Task statement. According to the cluster analysis section below, why was a dendrogram built from the genetic similarity coefficients? Answer in one to three sentences.

Document extract.
- - - -

3.8 Cluster analysis using SSR markers: The molecular data obtained from all thirty blackgram (Vigna mungo L.) genotypes via SSR markers were analyzed with unweighted paired group method on arithmetic averages (UPGMA) method via NTSYS software, and a dendrogram was constructed from the genetic similarity coefficients to explain the genetic relationships among the blackgram genotypes (Fig. 3). Thirty blackgram (Vigna mungo L.) genotypes were grouped into two major clusters. Cluster I was further divided into two subgroups comprising twelve genotypes (Azad-2, MASH-114, PU-15-23, NU-1, PU-15-26, PU-15-28, PU-15-29, PU-07-7, PU-10, PU-13-05, PU-15-21 and PU-15-2), while the other eighteen genotypes belonged to cluster II, and were further divided into two subgroups. The eighteen genotypes in cluster II, namely, PU-15-30, PU-40, PU-15-31, PU-8, PU-9, PU-IPU-2-43, PU-KUG216, PU-UPU-97-1, PU-KU-99-21, PU-31, PU-35, PU-7, PU-12-32, PU-15-34, PU-15-35, PU-15-40, PU-17-4 and PU-19, were distantly linked to one another and there seemed to be considerable amount of genetic variation among them. The findings of this study clearly showed that the fifteen SSR primers used in the present analysis revealed a significant amount of genetic variation in the genotypes of blackgram.

- - - -

Extracted information.

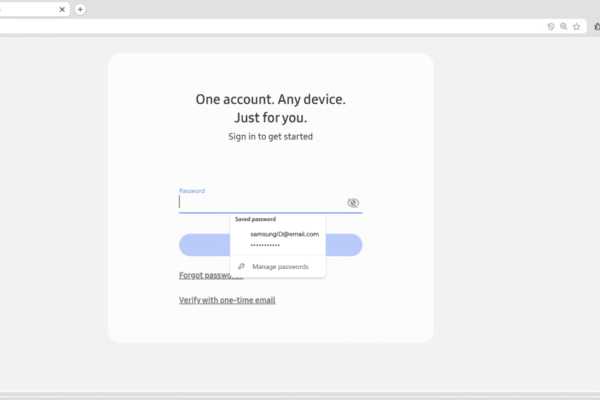The height and width of the screenshot is (400, 600).
Task: Click the Password input field
Action: tap(260, 202)
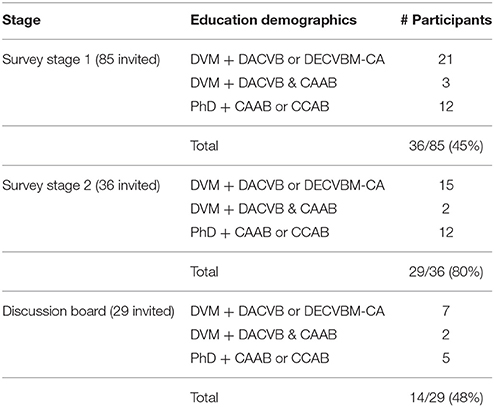This screenshot has height=407, width=494.
Task: Click the Education demographics column header
Action: pyautogui.click(x=273, y=20)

- - - -

Final answer. The dendrogram was built to explain the genetic relationships among the thirty blackgram genotypes. It was made from the genetic similarity coefficients after the SSR marker data were analyzed with the UPGMA method in NTSYS software.